SELECTED TEXT:

⟨

On Friday, November 16, 2018 at 11:05:51 AM UTC-6, Bruno Marchal wrote:
>
>
> On 15 Nov 2018, at 18:13, Philip Thrift <cloud...@gmail.com <javascript:>> 
> wrote:
>
>
>
> On Thursday, November 15, 2018 at 5:15:39 AM UTC-6, Bruno Marchal wrote:
>>
>>
>> On 13 Nov 2018, at 11:06, Philip Thrift <cloud...@gmail.com> wrote:
>>
>>
>>
>> On Monday, November 12, 2018 at 8:35:23 PM UTC-6, Bruno Marchal wrote:
>>>
>>>
>>> A model is a model of a theory. The notion of model of a model can make 
>>> sense, by considering non axiomatisable theory, but that can lead to 
>>> confusion, so it is better to avoid this. When a model is seen as a theory, 
>>> if it contains arithmetic, the theory cannot be axiomatised, proofs cannot 
>>> be checked, the set of theorems is not recursively enumerable, etc.
>>>
>>>
>>> Bruno
>>>
>>>
>>>
>> This is why some have mathematical theories (alternatives to ZF) that 
>> have finite (i.e. Only a finite number of numbers needed!) models (e.g. *Jan 
>> Mycielski,* "Locally Finite Theories" [
>> https://www.jstor.org/stable/2273942 ]). In this approach quantifiers 
>> are effectively replaced by typed quantifiers, where the type says "this 
>> quantifier ranges over some finite set".  
>>
>> Another approach is to nominalize physical theories theories (*Hartry 
>> Field*, *Science Without Numbers,* summary [ 
>> http://www.nyu.edu/projects/dorr/teaching/objectivity/Handout.5.10.pdf 
>> ]). In this approach the model of the theory is a finite set of (references 
>> to) physical objects.
>>
>> This is the best point-of-view to have: *The set of natural numbers 
>> simply doesn't exist!*
>>
>>
>>
>> I agree. It is actually a consequence of mechanism. The set of natural 
>> numbers does not exist, nor any infinite set. But that does not make a 
>> physical universe into something existing. Analysis, physics, sets, … 
>> belongs to the numbers “dreams” (a highly structured set, which has no 
>> ontology, but a rich and complex phenomenological accounts). 
>>
>> I gave my axioms (Arithmetic, or Kxy = x, Sxyz = xz(yz)). As you can see, 
>> there is no axiom of infinity.

⟩

DATA SUPPLIED:

⟨

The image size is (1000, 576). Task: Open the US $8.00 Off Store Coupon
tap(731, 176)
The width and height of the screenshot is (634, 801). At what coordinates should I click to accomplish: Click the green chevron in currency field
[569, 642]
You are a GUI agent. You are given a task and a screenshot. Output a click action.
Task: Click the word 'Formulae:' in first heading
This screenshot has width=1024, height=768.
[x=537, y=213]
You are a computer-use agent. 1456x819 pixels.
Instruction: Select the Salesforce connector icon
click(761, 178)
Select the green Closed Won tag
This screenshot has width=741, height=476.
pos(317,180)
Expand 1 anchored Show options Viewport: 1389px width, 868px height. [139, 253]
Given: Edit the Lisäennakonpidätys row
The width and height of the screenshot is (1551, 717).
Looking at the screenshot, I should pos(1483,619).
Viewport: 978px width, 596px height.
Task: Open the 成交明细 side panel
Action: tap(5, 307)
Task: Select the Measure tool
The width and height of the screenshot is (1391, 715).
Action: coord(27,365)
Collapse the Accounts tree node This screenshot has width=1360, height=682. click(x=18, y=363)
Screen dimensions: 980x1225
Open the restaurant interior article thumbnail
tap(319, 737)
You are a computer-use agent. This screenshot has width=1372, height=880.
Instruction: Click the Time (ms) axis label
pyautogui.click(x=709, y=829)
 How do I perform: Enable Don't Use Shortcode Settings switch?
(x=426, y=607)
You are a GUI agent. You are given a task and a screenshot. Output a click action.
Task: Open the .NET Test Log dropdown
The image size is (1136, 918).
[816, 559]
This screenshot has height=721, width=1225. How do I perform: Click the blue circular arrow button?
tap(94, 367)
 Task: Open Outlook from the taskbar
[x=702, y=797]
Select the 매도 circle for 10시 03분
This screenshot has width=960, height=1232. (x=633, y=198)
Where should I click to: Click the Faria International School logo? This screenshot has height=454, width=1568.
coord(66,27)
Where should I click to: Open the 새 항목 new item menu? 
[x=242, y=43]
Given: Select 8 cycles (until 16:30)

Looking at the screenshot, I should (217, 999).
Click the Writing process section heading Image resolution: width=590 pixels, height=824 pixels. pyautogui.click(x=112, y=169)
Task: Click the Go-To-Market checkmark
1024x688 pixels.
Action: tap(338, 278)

⟩

AIM: Carry on the email exchange about models, finite theories and the nonexistence of the set of natural numbers from the point where it stops.

RESULT:
>>
>> Bruno
>>
>> PS Sorry for the delay.
>>
>>
>
>
> The "highest" programming may be higher-type (or higher-order) programming:
>
>
> http://www.cs.bham.ac.uk/~mhe/papers/introduction-to-higher-order-computation-NLS-2017.pdf
> examples @ http://www.cs.bham.ac.uk/~mhe/
>
>
> "Higher-order [programming involves] infinite objects, such as infinite 
> strings, real numbers, and even functions themselves, etc. [which 
> themselves] are computable. And, more importantly, how to compute them. In 
> practice, computation with infinite objects often takes place in languages 
> such as ML, Haskell, Agda etc. In theory, some canonical systems are 
> Godel’s system T, Platek-Scott-Plotkin PCF, Martin-Lof’s dependent type 
> theory, among many others. But how can we (or a computer) compute with 
> infinite objects, given that we have a finite amount of time and a finite 
> amount of memory and a finite amount of any resource? *Topology comes to 
> the rescue* [revolving] around the [finite vs. infinite dichotomy], 
> mediated by topology. *We can say that topology is precisely about the 
> relation between finiteness and infiniteness that is relevant to 
> computation.*"
>
>
>
> But there is a new biochemical programming language:
>
> *CRN++: Molecular Programming Language*
> (Submitted on 19 Sep 2018)
> https://arxiv.org/abs/1809.07430 
> "We present its syntax and semantics, and build a compiler translating 
> CRN++ programs into chemical reactions...laying the foundation of a 
> comprehensive framework for molecular programming."
>
> A programming language whose purpose is to create bugs!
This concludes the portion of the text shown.